• [Records for the exercise]
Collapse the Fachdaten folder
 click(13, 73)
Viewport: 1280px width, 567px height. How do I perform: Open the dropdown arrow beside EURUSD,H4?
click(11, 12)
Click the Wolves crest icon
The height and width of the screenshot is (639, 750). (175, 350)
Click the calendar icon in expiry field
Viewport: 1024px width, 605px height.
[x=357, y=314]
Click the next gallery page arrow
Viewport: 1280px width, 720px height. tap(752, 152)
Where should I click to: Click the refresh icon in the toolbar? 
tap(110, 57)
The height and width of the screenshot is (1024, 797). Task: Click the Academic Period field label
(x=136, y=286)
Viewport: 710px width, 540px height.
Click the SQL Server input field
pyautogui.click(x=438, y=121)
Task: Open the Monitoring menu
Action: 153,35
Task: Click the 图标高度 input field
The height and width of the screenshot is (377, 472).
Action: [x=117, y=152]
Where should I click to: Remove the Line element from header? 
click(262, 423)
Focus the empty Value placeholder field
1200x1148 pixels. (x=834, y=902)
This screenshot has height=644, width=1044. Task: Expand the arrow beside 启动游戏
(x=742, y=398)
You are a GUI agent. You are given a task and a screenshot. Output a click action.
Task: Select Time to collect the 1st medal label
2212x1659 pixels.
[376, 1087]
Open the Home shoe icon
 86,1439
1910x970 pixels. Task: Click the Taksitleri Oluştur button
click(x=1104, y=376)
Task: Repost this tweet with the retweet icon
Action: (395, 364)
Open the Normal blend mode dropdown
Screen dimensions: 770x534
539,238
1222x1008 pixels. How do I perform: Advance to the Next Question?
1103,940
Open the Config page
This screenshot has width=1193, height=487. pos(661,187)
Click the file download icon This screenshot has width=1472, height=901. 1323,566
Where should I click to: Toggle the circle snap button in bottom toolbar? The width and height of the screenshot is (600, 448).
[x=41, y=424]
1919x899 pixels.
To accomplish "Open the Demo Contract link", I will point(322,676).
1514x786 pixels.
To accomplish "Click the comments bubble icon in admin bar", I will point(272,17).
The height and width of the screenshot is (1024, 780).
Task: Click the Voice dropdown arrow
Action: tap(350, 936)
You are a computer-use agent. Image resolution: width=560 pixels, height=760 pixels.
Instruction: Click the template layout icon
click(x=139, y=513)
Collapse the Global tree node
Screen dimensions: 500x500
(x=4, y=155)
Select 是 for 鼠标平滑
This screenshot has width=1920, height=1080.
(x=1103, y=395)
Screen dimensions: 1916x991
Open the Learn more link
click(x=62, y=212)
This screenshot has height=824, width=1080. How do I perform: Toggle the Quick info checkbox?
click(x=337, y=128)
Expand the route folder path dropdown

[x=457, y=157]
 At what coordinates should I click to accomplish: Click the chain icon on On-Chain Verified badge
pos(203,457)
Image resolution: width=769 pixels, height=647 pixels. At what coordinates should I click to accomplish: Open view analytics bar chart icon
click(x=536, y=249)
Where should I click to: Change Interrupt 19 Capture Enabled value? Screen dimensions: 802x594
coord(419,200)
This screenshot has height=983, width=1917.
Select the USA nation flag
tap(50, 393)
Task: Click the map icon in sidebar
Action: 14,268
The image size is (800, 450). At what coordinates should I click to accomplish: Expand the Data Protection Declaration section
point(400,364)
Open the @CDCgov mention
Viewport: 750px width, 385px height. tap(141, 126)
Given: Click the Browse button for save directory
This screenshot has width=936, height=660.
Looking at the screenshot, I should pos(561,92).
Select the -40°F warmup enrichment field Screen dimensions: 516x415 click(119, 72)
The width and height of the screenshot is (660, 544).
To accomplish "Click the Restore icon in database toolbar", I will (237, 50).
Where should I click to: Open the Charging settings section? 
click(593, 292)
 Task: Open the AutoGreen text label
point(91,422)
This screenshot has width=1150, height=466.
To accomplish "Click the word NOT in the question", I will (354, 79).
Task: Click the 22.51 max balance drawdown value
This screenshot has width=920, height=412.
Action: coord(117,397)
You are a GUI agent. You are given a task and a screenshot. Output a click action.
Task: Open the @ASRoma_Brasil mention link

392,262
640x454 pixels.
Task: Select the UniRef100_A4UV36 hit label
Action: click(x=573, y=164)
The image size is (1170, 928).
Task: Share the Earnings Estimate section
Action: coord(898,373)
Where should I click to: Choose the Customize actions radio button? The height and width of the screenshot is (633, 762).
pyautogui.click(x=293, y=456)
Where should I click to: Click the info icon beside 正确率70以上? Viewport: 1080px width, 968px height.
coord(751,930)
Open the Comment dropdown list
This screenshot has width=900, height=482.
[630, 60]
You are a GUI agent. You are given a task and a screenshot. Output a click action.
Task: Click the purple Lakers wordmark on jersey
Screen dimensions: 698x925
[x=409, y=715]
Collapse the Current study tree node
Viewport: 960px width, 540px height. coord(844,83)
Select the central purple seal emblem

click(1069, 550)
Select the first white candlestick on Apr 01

• [Work item]
Find "Where should I click to: Remove" in the entries above and copy that whole line exactly, then each line after it through the line that contains "You are a computer-use".

• [Task response]
Where should I click to: Remove the Line element from header? 
click(262, 423)
Focus the empty Value placeholder field
1200x1148 pixels. (x=834, y=902)
This screenshot has height=644, width=1044. Task: Expand the arrow beside 启动游戏
(x=742, y=398)
You are a GUI agent. You are given a task and a screenshot. Output a click action.
Task: Select Time to collect the 1st medal label
2212x1659 pixels.
[376, 1087]
Open the Home shoe icon
 86,1439
1910x970 pixels. Task: Click the Taksitleri Oluştur button
click(x=1104, y=376)
Task: Repost this tweet with the retweet icon
Action: (395, 364)
Open the Normal blend mode dropdown
Screen dimensions: 770x534
539,238
1222x1008 pixels. How do I perform: Advance to the Next Question?
1103,940
Open the Config page
This screenshot has width=1193, height=487. pos(661,187)
Click the file download icon This screenshot has width=1472, height=901. 1323,566
Where should I click to: Toggle the circle snap button in bottom toolbar? The width and height of the screenshot is (600, 448).
[x=41, y=424]
1919x899 pixels.
To accomplish "Open the Demo Contract link", I will point(322,676).
1514x786 pixels.
To accomplish "Click the comments bubble icon in admin bar", I will point(272,17).
The height and width of the screenshot is (1024, 780).
Task: Click the Voice dropdown arrow
Action: tap(350, 936)
You are a computer-use agent. Image resolution: width=560 pixels, height=760 pixels.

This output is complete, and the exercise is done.